Once students begin considering schools away from their state or region, parents and students needs to do their research, so that they know exactly what they’ll need to fill the college applications out for their target schools successfully.

With increased concentrate on science, technology, engineering and math careers, Hall says she sees parents that are many their children toward Advanced Placement science and math classes and away from AP humanities courses in English or history.

The good news is, some colleges are asking students to submit graded papers as section of their college education. Accordingly, Hall says parents should think hard about letting their students avoid these rigorous, writing courses that are intensive.

“Those are the classes where they are going to produce those papers,” she explains.

When graded papers are needed as part of their applications, students will need to ensure they usually have those papers to turn in. The thing that is last want is a frantic look for that 11th grade English paper if your wanting to can hit “send” on a college application.

To ensure they have everything they want, Hall recommends students keep their highest-graded work with one place.

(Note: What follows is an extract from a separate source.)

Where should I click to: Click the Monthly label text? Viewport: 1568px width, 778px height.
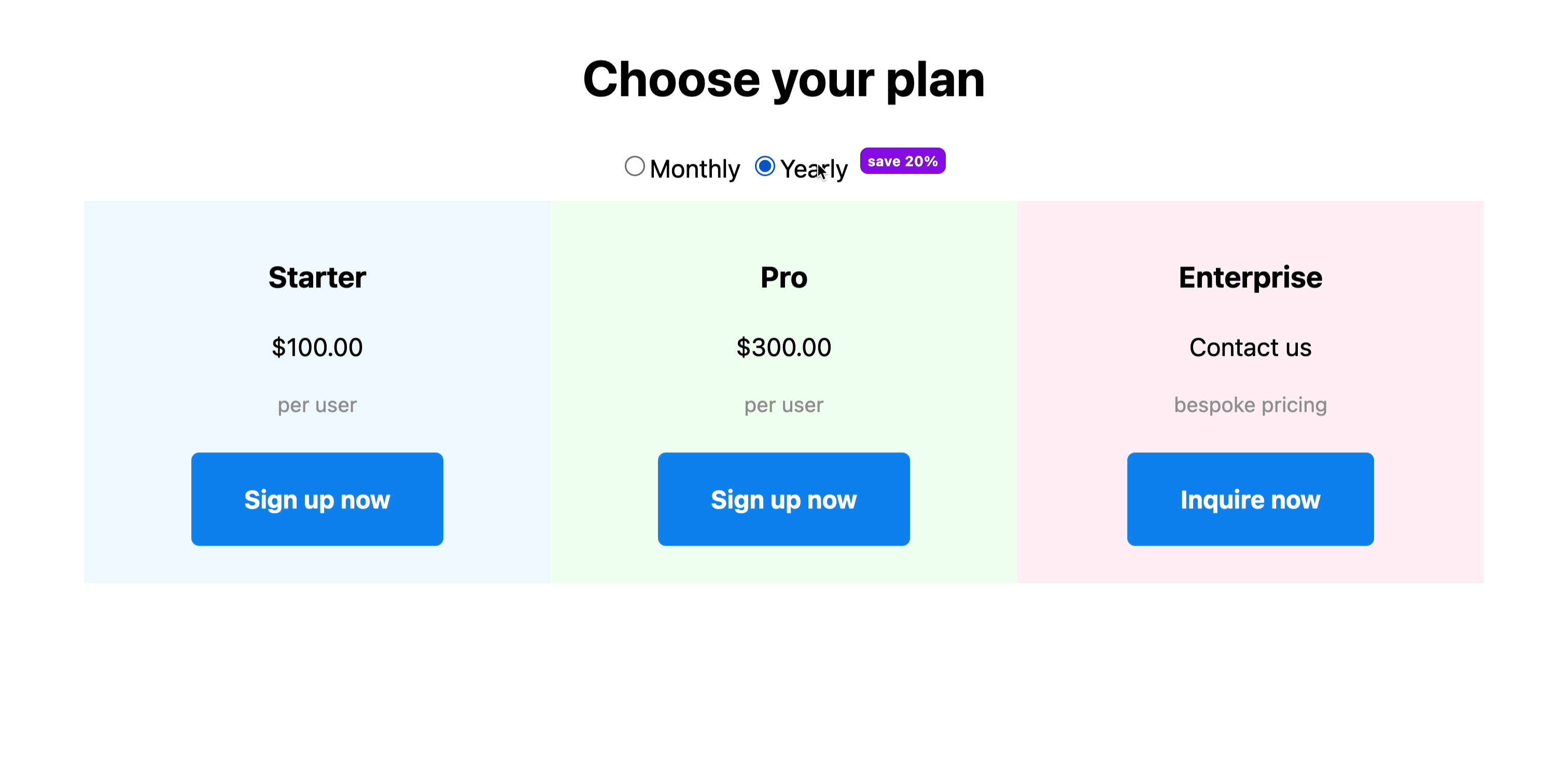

This way they will have it readily available when it is time for you to connect with college.

“They have to begin making a portfolio and track that is keeping” says Hall.

For many students, the move away from essay tests and toward graded papers would be a boon. Hall recently worked with a high school valedictorian whose SAT score was too low on her highly dream school that is selective. But the institution was a school that is test-optional prospective students could turn in a paper instead. And this student had a complex and expressive argumentative paper from a high school class.

“She submitted it. And she was admitted by them,” says Hall. “I’m so glad that they had that option for her. It was the girl’s strength.”

Sarah Lindenfeld Hall is a journalist that is longtime freelance writer devoted to parenting, personal finance, health, and entrepreneurship topics.